West 28th Street has long been home the city's Flower Market, a concentration of wholesalers that supply retail flower shops across the city. But the market is under siege, battered by changes in the flower business and in the neighborhood. NY1's Michael Scotto has the story.
There are few streets in New York that look and smell as good as West 28th Street. For more than a century, the block has been home to the city's Flower Market.
"The prices are really good because it's wholesale," one buyer says. "But you also get to see a lot of stuff that you don't see anywhere else."
But the Flower Market is wilting.
One by one, the wholesalers have closed, and on W. 28th between 6th and 7th Avenues, a half dozen hotels have opened or are under construction.
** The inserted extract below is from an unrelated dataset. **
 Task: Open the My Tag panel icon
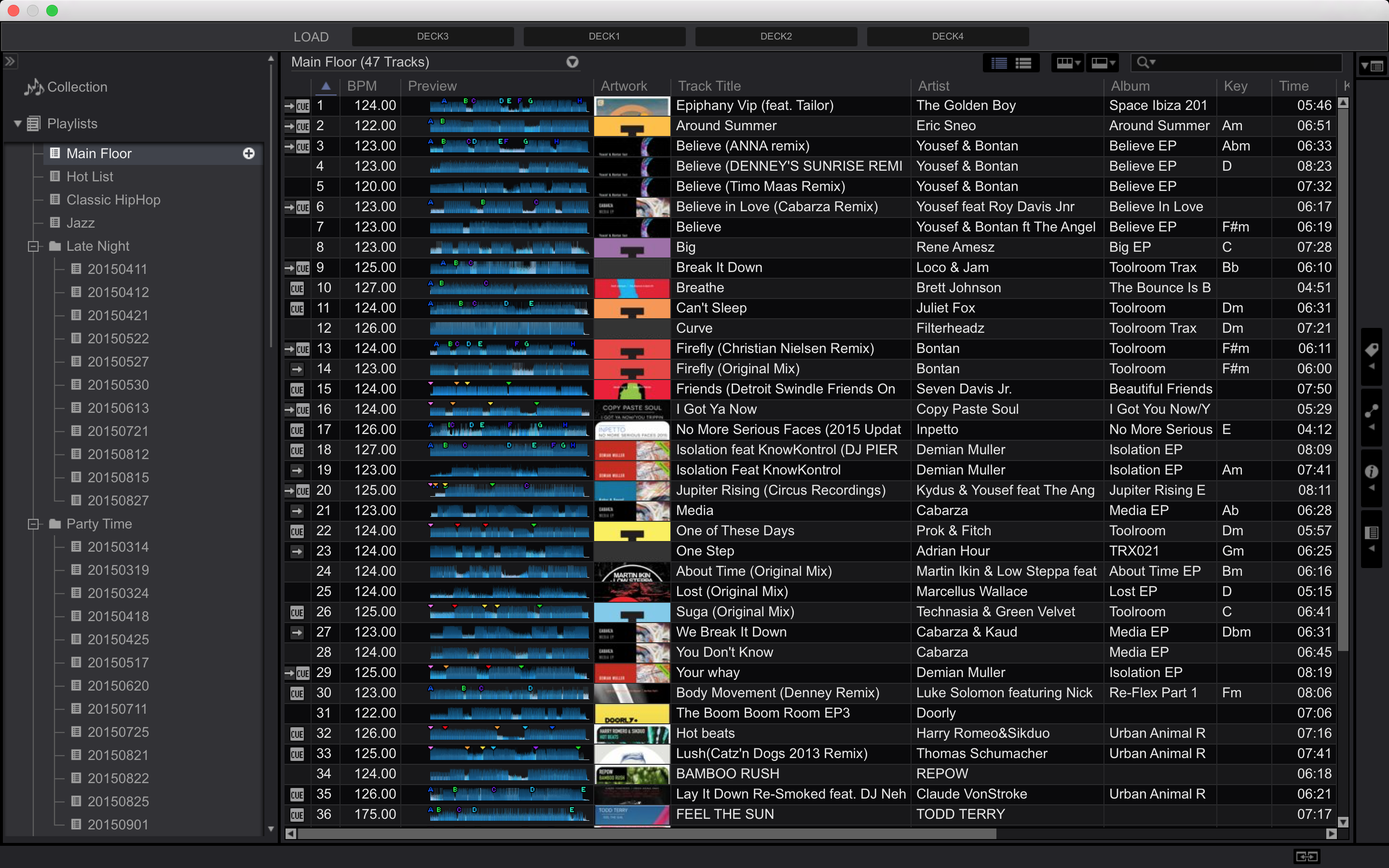click(1371, 350)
For hotel owners like Morris Moinian, the area offers character and proximity to major tourist destinations.
"North Chelsea is one of the undeveloped areas of New York City," says Moinian, owner of the Hotel Hayden.
But for Gary Page, all the real estate development has put added pressure on the flower shops - already struggling to survive.
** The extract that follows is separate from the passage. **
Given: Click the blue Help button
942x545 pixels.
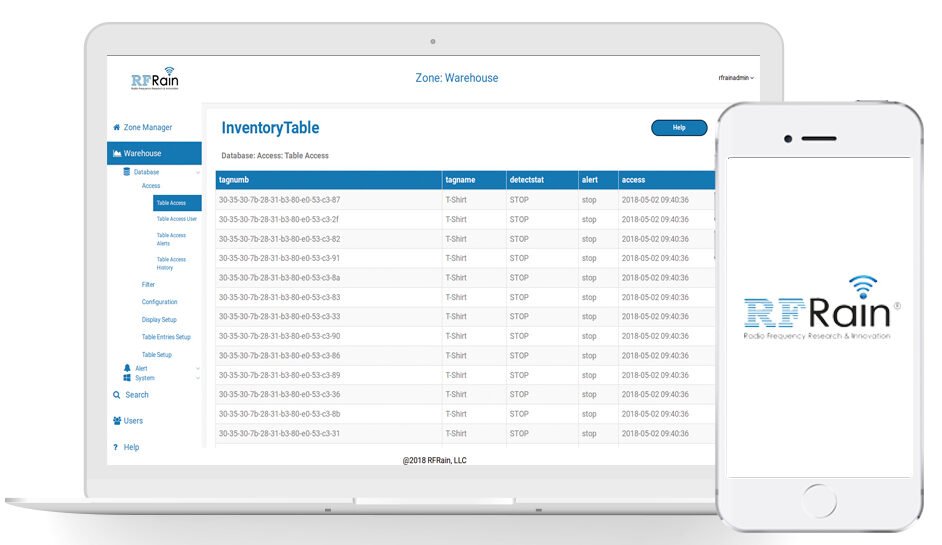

He has owned G. Page Wholesale Flowers, a shop in the Flower Market, since 1984.
"The primary pressure is the construction of all these hotels in the area," he says.
The flower market has its origins in the late 1800s, when flower sellers wanted to be close to the stretch of department stores along Sixth Avenue known as Ladies' Mile.
But in the 1980s, the market started shrinking dramatically as wholesalers left town, zoning changes allowed for residential buildings and the internet upended the flower business.
Page says there were some 40 flower and plant shops here 30 years ago. Now, there are only 20.
The industry has for decades talked about reinventing and relocating all the wholesalers that make up the flower market, but those efforts have gone nowhere. Page says he is not sure what will become of it.
"I'm not 100% certain that the future of the flower market is on 28th Street," he says.
A future that may no longer be as colorful and aromatic as it is today.